### EXERCISE INPUT
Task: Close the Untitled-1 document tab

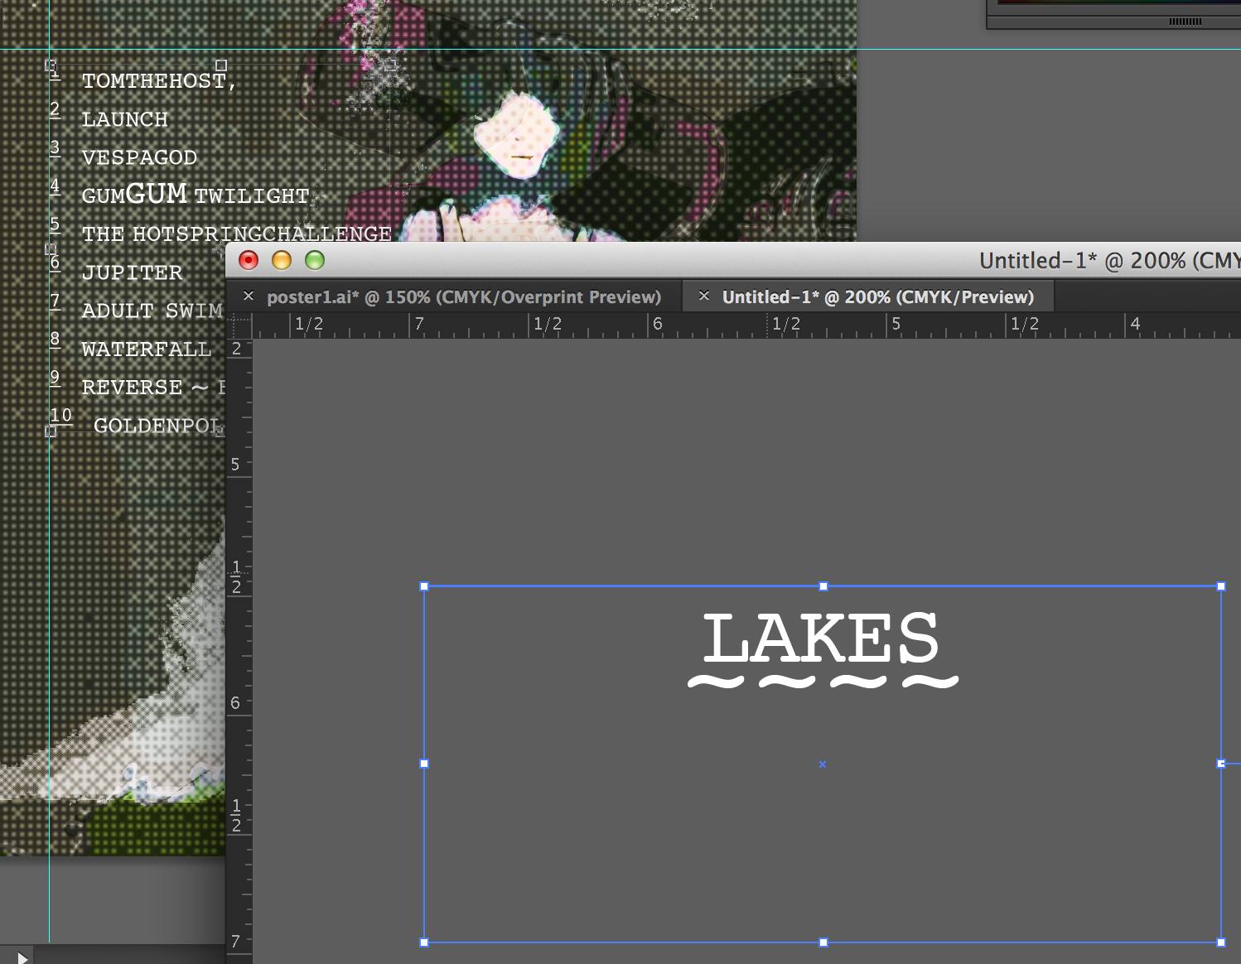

--

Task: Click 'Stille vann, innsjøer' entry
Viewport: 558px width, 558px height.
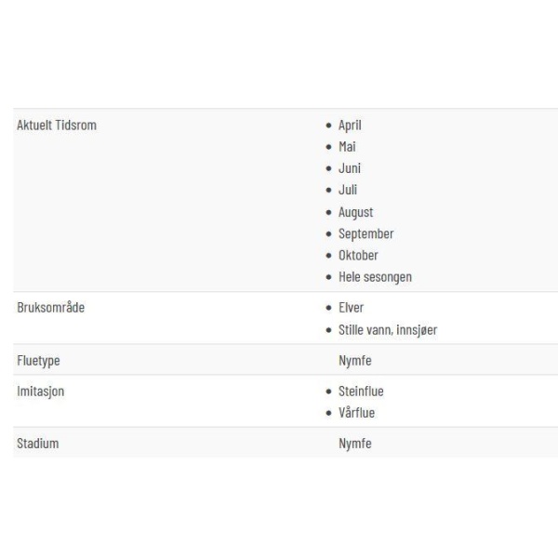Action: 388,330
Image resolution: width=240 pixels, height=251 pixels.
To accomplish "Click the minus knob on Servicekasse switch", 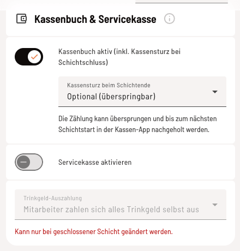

### GOAL OF THE EXERCISE
Copy the data word for word, starting with the line containing "Image resolution: width=240" and continuing through the line containing "the minus knob", leaving out the pictures.

### EXERCISE SOLUTION
Image resolution: width=240 pixels, height=251 pixels.
To accomplish "Click the minus knob on Servicekasse switch", 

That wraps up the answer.